**WHAT IS REQUIRED**
Every record, from first to last, should be written out again exactly.

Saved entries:
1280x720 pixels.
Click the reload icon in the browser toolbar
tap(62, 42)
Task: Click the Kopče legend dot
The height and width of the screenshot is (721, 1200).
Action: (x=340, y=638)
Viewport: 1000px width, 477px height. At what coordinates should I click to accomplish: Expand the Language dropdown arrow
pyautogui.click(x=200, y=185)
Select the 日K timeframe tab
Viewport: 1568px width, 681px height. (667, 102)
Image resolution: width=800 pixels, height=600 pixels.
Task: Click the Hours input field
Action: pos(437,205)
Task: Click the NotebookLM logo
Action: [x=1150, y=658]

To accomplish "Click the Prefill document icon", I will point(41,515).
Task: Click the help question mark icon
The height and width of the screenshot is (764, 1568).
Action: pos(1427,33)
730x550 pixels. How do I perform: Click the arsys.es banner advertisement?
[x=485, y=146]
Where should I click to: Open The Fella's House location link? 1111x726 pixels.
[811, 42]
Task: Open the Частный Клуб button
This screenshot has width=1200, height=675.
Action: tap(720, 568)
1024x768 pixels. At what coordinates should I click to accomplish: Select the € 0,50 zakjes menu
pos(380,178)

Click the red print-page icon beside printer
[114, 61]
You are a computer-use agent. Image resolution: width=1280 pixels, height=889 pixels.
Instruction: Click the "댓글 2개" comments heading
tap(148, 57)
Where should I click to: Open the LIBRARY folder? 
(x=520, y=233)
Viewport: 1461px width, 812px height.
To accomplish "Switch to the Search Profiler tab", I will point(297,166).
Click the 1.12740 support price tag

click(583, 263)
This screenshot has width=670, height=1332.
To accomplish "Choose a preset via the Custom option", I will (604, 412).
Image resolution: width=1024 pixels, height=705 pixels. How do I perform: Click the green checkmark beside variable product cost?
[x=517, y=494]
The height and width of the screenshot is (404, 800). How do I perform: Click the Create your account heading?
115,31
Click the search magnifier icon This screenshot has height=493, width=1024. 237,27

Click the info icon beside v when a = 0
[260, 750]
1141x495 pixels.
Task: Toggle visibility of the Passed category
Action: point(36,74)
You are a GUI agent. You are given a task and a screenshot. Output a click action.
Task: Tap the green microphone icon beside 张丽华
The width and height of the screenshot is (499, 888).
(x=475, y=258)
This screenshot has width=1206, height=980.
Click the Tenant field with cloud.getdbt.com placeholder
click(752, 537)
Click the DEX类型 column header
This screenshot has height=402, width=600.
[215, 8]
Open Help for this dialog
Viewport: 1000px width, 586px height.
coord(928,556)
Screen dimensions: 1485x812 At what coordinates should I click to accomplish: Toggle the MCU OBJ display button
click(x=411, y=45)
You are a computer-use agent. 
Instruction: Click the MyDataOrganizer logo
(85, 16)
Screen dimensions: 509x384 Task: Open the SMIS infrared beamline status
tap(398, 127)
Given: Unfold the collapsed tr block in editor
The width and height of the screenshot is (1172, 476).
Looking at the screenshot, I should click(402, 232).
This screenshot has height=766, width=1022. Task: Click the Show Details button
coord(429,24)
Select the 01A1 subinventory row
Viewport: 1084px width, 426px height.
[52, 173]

**RESPONSE TO THIS EXERCISE**
1280x720 pixels.
Click the reload icon in the browser toolbar
tap(62, 42)
Task: Click the Kopče legend dot
The height and width of the screenshot is (721, 1200).
Action: (x=340, y=638)
Viewport: 1000px width, 477px height. At what coordinates should I click to accomplish: Expand the Language dropdown arrow
pyautogui.click(x=200, y=185)
Select the 日K timeframe tab
Viewport: 1568px width, 681px height. (667, 102)
Image resolution: width=800 pixels, height=600 pixels.
Task: Click the Hours input field
Action: pos(437,205)
Task: Click the NotebookLM logo
Action: [x=1150, y=658]

To accomplish "Click the Prefill document icon", I will point(41,515).
Task: Click the help question mark icon
The height and width of the screenshot is (764, 1568).
Action: pos(1427,33)
730x550 pixels. How do I perform: Click the arsys.es banner advertisement?
[x=485, y=146]
Where should I click to: Open The Fella's House location link? 1111x726 pixels.
[811, 42]
Task: Open the Частный Клуб button
This screenshot has width=1200, height=675.
Action: tap(720, 568)
1024x768 pixels. At what coordinates should I click to accomplish: Select the € 0,50 zakjes menu
pos(380,178)

Click the red print-page icon beside printer
[114, 61]
You are a computer-use agent. Image resolution: width=1280 pixels, height=889 pixels.
Instruction: Click the "댓글 2개" comments heading
tap(148, 57)
Where should I click to: Open the LIBRARY folder? 
(x=520, y=233)
Viewport: 1461px width, 812px height.
To accomplish "Switch to the Search Profiler tab", I will point(297,166).
Click the 1.12740 support price tag

click(583, 263)
This screenshot has width=670, height=1332.
To accomplish "Choose a preset via the Custom option", I will (604, 412).
Image resolution: width=1024 pixels, height=705 pixels. How do I perform: Click the green checkmark beside variable product cost?
[x=517, y=494]
The height and width of the screenshot is (404, 800). How do I perform: Click the Create your account heading?
115,31
Click the search magnifier icon This screenshot has height=493, width=1024. 237,27

Click the info icon beside v when a = 0
[260, 750]
1141x495 pixels.
Task: Toggle visibility of the Passed category
Action: point(36,74)
You are a GUI agent. You are given a task and a screenshot. Output a click action.
Task: Tap the green microphone icon beside 张丽华
The width and height of the screenshot is (499, 888).
(x=475, y=258)
This screenshot has width=1206, height=980.
Click the Tenant field with cloud.getdbt.com placeholder
click(752, 537)
Click the DEX类型 column header
This screenshot has height=402, width=600.
[215, 8]
Open Help for this dialog
Viewport: 1000px width, 586px height.
coord(928,556)
Screen dimensions: 1485x812 At what coordinates should I click to accomplish: Toggle the MCU OBJ display button
click(x=411, y=45)
You are a computer-use agent. 
Instruction: Click the MyDataOrganizer logo
(85, 16)
Screen dimensions: 509x384 Task: Open the SMIS infrared beamline status
tap(398, 127)
Given: Unfold the collapsed tr block in editor
The width and height of the screenshot is (1172, 476).
Looking at the screenshot, I should click(402, 232).
This screenshot has height=766, width=1022. Task: Click the Show Details button
coord(429,24)
Select the 01A1 subinventory row
Viewport: 1084px width, 426px height.
[52, 173]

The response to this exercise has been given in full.